The Mooney saga continues in our love, faith
Dear Cardinal Mooney Family:
Last week, I addressed a group of Cardinal Mooney stakeholders, met with Cheryl Cooper-Perez ’93 (Pres. Of Big-HR), Kim Simon-Cox ’89 (Sure Line, Inc.), John Farris ’77 (Farris Marketing), and walked the campus with Anthony Rubino ’89 (Facilities Director at Robert Morris U). We also produced a Welcome Class of ’24 video in which our girls varsity tennis players and alumni welcome our newest members to Mooney.
Through these and my other introductions, I have come to understand Cardinal Mooney as a narrative. It is a story of validating faith, fostering creativity, and of launching thousands of careers. It is a story unbound by time or place. It is a story of progress. It is a story that can go on forever. I hear this narrative — the importance of our school — in every encounter.
As we plan for the in-person reopening of school, I hope that all of us in the Mooney community and beyond will fall in love with what makes the school unique — its power and ability to make a lasting difference for our current and future students.
As the national debate continues about reopening schools, I have updated you on our progress based on guidelines from the state and local health-care workers. Today, I also want to assure you that the administrative team and I are looking at our options through the lens of faith, too.
Humans are social animals, designed for human contact. We are unique, made in the image of God. As a Catholic institution we are obligated to teach truth as a guiding principle. From that foundation, we aim to foster in students a natural reverence for the beauty and truth that rest in every course we teach.

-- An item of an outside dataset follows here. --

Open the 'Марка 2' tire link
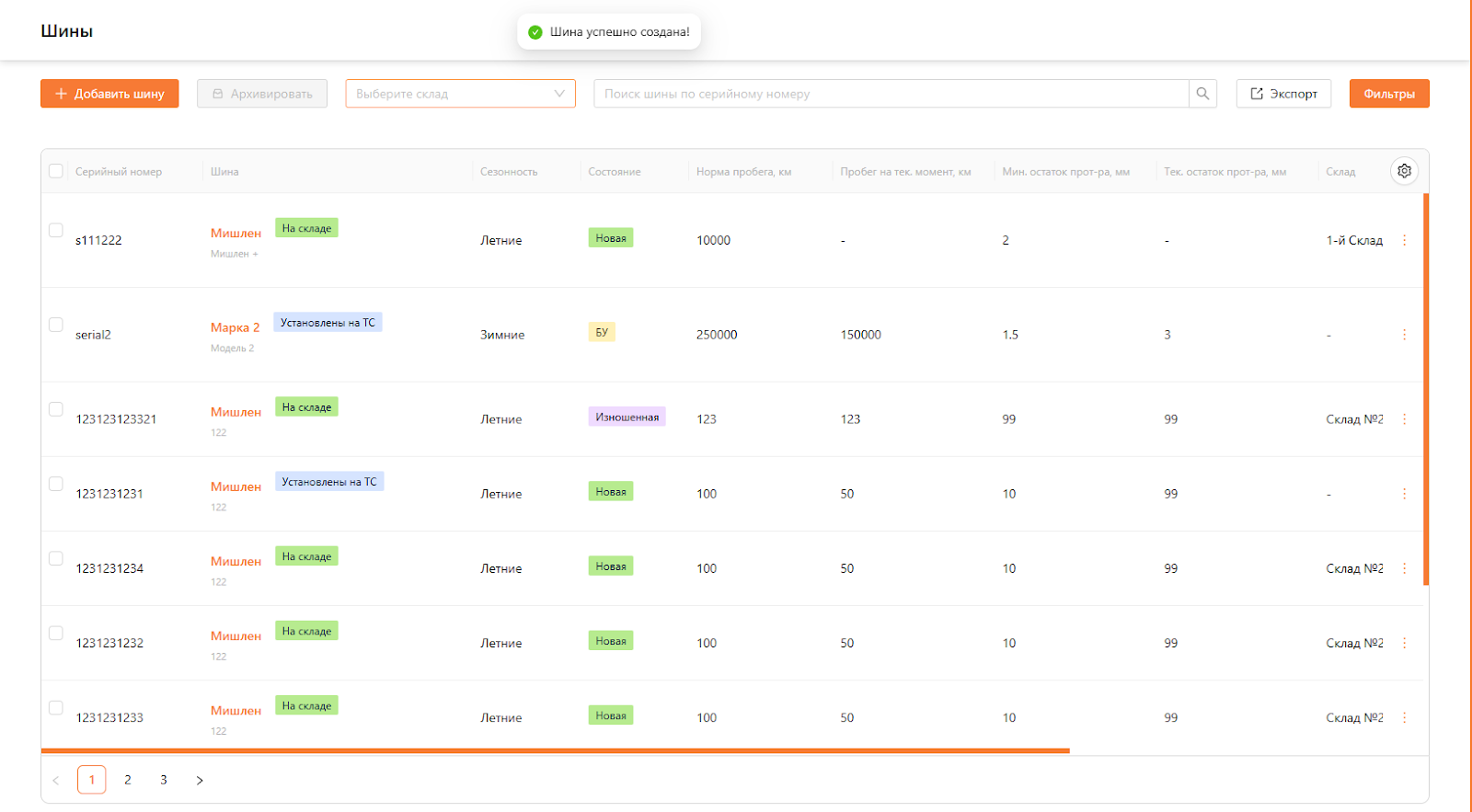This screenshot has width=1472, height=812. coord(235,327)

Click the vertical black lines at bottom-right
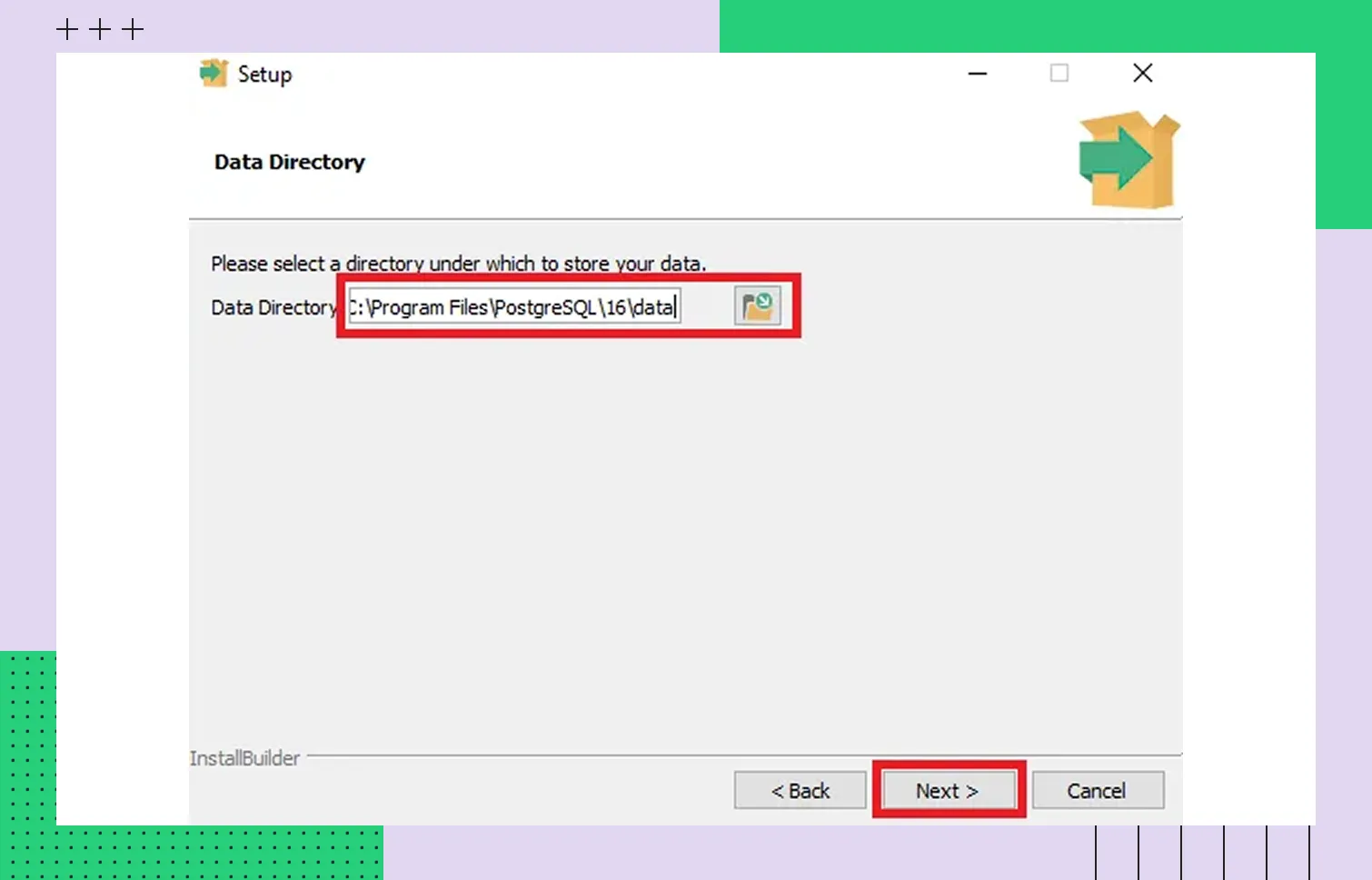coord(1202,853)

Through example we teach Aquinas’ basic maxim: “The pursuit of life is happiness; Happiness is found through the development of our capacities with excellence, expressed in the world through action; This path leads to God, the ultimate happiness.”

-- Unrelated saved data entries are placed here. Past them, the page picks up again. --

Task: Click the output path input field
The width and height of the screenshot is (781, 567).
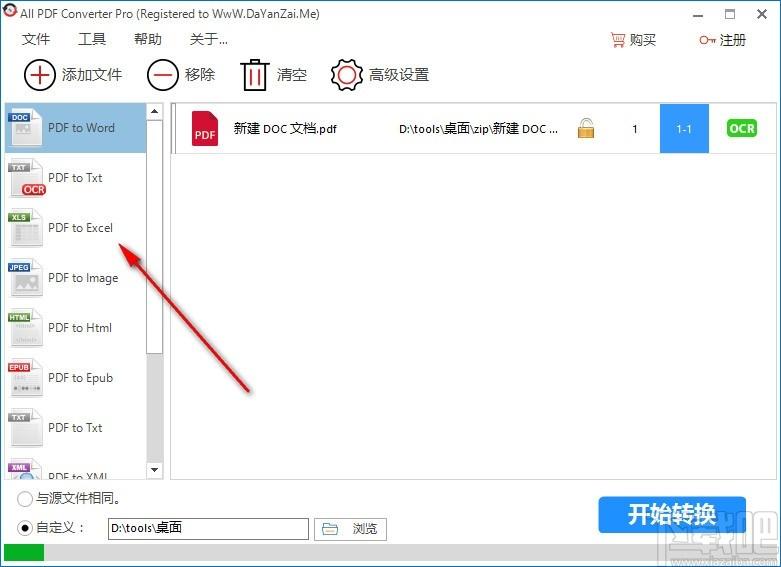Action: [x=207, y=529]
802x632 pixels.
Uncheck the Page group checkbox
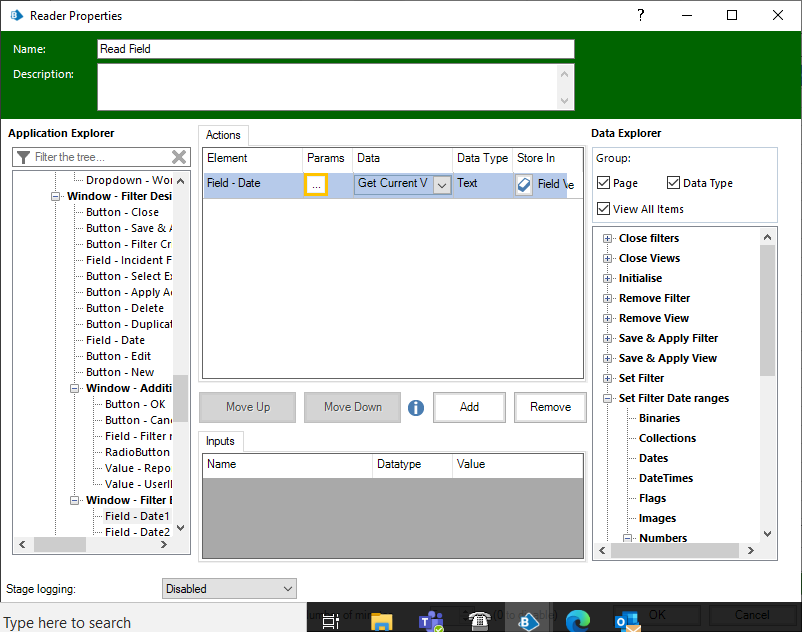tap(604, 183)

Through rigorous education we invite students to learn more, and to experience a God much bigger than the one they have created in their own image and likeness. This is significant. The way we teach students to learn also influences what they can learn about God.
Our intellectual approach is a way of learning and has content. Our commitment to history and tradition leaves a deposit of faith that influences moral, political, and economic life. Our sacramental approach to life is where God is experienced through created order.
Our students need to develop what Aquinas calls a retentive memory of the experiences of faith believers (Catholic tradition). The content of what the Church has learned over centuries is not unimportant, and not to learn these places our students at a disadvantage. Nevertheless, Church content cannot be disembodied from a student’s life or experience — otherwise it’s like learning to skate or swim from a book: technically possible but highly unlikely. At some point, they must jump in the water or on the ice. Once they are in, they need some coaching or else they’ll drown.
My point in opening in-person is this: Our Catholic education and religious experiences are not spectator sports. They require active participation if they are to be learned and played with excellence. It is the role of Cardinal Mooney to provide this training.
Sincerely,
Thomas Maj, President
Mr. Maj has spent the summer speaking to the Mooney Family about his vision for our school. He has continually pressed the narrative that we must continue our mission in guiding young people in the cultivation of their talents — to “welcome them at the door” and experience the intangible benefits of a Mooney education.